- [AIM]
Reproduce verbatim the records from the line containing "The width and" through the line containing "Action: coord(685,96)", both included.

- [STORED RECORDS]

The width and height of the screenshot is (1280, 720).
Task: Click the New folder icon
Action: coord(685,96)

...

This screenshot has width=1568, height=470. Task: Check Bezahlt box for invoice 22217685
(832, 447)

- [REPLY]
The width and height of the screenshot is (1280, 720).
Task: Click the New folder icon
Action: coord(685,96)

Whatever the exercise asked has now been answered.